BEGIN Material to process

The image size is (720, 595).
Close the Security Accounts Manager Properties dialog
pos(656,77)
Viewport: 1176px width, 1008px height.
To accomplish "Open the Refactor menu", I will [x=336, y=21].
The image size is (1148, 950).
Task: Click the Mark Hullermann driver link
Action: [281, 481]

END Material to process

__Exercise details__:
Find the line that contains "Viewport: 1176px width, 1008px height." in the data above. Reproduce it and every later line exactly, through the last one.

__Exercise solution__:
Viewport: 1176px width, 1008px height.
To accomplish "Open the Refactor menu", I will [x=336, y=21].
The image size is (1148, 950).
Task: Click the Mark Hullermann driver link
Action: [281, 481]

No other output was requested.